Zacznijmy od początku. W dawnych czasach, czyli początkach lotnictwa komercyjnego, gdy bilety były drogie, fotele wielkie i wygodne, linie robiły wszystko, by uprzyjemnić lot bogatym pasażerom. Nie było filmów, gier komputerowych, a jedynie wyglądanie przez okno, sen i ewentualnie posiłek. Przewoźnicy wzięli więc przykład z naziemnych środków komunikacji i serwowali wymyślne potrawy. 20-godzinny lot nad Atlantykiem oznaczał kilka posiłków, przystawek i nieograniczoną ilość alkoholu. Wraz z rozwojem techniki samoloty były coraz tańsze, bilety też. W kabinach zamiast 60 miejsc pojawiło się 200 foteli. Linie zaczęły oszczędzać, dokonując podziału pasażerów na lepszych i gorszych. Tak właśnie w 1952 roku powstała klasa ekonomiczna. Liniom lotniczym odebrano swobodę dobierania posiłków i wyznaczono międzynarodowe standardy. Jeszcze przez chwilę pasażerom pierwszej klasy wydawało się, że odżywiani są lepiej, po czym nagle oni również utracili zdolność rozpoznawania smaku potraw na lotniczym talerzu.
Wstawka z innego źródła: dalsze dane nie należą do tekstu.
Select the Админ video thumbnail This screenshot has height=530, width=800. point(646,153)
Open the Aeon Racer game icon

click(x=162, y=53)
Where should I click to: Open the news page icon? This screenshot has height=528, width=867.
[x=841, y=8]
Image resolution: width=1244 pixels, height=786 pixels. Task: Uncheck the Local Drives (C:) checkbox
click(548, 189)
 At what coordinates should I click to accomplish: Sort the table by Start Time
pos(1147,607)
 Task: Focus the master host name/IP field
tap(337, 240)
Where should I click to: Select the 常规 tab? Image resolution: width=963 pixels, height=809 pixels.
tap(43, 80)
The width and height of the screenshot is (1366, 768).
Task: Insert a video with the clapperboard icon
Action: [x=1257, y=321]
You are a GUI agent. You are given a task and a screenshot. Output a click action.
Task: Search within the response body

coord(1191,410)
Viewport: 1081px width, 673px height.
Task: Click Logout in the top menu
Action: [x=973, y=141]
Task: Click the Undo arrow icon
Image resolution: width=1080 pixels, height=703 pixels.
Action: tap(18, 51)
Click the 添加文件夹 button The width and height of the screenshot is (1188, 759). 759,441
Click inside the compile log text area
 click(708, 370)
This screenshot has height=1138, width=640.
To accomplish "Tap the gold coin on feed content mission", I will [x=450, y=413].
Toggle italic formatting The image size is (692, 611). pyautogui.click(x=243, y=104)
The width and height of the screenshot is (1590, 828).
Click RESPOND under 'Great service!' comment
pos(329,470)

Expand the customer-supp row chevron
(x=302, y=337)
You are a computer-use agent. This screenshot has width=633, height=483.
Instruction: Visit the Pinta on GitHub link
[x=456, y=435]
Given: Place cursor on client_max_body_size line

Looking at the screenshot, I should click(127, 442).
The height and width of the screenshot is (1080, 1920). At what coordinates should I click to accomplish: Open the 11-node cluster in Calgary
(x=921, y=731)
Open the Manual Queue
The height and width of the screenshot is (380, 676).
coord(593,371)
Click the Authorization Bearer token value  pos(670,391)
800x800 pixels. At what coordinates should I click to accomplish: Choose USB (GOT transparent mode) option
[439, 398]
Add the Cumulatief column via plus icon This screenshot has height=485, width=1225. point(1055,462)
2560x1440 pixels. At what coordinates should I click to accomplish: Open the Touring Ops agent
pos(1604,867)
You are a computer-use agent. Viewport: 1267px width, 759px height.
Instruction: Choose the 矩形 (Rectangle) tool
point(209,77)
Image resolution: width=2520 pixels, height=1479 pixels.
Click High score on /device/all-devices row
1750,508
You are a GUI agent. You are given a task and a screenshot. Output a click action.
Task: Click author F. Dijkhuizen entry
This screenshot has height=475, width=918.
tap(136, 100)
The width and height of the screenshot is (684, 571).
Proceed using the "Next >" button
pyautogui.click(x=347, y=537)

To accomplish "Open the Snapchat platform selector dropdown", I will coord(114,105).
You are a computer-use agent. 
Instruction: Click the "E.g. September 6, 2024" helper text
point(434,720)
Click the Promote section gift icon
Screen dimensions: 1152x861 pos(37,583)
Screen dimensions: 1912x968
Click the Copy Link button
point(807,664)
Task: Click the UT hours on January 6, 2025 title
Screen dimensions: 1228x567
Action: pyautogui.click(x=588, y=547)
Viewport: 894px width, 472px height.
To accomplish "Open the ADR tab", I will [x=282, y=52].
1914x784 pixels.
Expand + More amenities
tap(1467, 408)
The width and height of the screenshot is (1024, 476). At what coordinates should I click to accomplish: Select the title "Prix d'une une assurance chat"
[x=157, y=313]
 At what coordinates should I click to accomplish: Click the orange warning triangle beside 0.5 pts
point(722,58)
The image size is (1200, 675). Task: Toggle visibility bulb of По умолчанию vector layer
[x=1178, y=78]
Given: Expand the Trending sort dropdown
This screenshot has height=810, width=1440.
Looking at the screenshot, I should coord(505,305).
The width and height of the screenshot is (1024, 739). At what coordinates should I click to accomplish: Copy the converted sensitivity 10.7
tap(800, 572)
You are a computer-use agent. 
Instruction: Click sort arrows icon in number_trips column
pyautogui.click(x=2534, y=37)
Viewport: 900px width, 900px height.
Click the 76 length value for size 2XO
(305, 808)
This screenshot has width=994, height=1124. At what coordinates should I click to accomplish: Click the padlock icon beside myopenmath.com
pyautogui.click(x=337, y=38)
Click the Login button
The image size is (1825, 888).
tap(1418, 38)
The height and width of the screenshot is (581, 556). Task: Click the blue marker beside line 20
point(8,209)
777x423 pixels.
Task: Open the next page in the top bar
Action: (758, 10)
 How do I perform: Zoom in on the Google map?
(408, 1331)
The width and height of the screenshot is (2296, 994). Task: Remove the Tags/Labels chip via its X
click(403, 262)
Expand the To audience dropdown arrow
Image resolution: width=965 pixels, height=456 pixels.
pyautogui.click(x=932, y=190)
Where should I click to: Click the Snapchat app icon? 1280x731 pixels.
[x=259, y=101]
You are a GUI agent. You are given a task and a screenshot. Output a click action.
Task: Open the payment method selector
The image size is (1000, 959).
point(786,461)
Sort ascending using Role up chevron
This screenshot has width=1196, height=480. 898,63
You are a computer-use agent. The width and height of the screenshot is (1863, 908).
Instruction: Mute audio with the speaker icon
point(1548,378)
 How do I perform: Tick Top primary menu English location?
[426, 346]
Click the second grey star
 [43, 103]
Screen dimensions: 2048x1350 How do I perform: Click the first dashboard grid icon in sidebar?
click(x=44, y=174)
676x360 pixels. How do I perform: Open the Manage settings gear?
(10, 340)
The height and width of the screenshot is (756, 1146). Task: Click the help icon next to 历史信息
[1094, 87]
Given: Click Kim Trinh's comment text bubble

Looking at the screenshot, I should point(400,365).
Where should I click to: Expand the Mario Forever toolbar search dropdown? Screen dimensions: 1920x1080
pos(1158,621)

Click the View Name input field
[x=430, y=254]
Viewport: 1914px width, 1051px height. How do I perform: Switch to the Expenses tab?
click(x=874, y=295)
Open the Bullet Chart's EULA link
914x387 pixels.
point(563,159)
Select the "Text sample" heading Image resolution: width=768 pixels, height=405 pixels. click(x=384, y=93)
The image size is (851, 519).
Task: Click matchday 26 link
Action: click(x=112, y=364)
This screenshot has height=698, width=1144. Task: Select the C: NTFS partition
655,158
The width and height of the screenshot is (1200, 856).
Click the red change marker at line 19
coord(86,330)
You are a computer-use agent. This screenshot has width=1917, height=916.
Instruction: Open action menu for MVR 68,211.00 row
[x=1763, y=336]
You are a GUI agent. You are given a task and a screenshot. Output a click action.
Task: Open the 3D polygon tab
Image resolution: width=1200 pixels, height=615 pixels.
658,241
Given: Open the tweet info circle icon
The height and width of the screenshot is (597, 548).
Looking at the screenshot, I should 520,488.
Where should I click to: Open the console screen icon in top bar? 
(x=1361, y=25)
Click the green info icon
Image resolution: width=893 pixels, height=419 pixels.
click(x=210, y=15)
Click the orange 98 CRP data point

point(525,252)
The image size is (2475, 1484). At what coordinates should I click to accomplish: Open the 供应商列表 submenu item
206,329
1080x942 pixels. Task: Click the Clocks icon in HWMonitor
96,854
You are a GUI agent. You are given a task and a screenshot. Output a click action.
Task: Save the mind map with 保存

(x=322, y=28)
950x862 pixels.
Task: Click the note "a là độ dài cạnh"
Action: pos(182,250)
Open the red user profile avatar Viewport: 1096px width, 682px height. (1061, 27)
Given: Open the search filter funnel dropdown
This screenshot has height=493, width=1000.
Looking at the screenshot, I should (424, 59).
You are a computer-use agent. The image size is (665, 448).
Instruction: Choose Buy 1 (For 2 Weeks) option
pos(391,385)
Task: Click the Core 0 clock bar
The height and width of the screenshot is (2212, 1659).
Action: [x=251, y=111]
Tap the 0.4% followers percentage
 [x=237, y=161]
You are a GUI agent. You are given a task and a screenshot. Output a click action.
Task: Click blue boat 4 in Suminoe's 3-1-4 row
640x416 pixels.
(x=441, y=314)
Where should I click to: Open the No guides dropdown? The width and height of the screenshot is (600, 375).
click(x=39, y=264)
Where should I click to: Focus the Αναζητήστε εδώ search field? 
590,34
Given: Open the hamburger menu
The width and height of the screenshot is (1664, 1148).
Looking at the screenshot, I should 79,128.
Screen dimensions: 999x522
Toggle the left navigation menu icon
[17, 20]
Miało to związek z dalszym rozwojem techniki. W kabinach zaczęto regulować ciśnienie. Mimo wysokości 35 tysięcy stóp w kabinie odczuwamy warunki panujące na 6-8 tysiącach. Pomaga to swobodnie oddychać, powoduje mniej problemów zdrowotnych. Przy okazji wygasza nasze kubki smakowe, więc mamy wrażenie, że zjadamy papier. Starsze samoloty nie latały tak wysoko, więc kawałek mięsa smakował niemal tak samo, jak przygotowany przez kucharza naszej ulubionej restauracji. Im wyżej zaczęliśmy latać, tym niższa wilgotność powietrza zaczęła panować w kabinach. Wynosi ok. 20 proc, czyli połowę tego, co w naszych domach. To też ma wpływ na smak potraw. Wszystko to zmieszane z hukiem silników i świstem powietrza sprawia, że nawet najlepszy homar smakował będzie jak kiepsko przyrządzona krewetka. Do tego szybka wymiana powietrza w kabinie sprawia, że już po kilku minutach od podgrzania każdy obiad będzie zimny i wyschnięty.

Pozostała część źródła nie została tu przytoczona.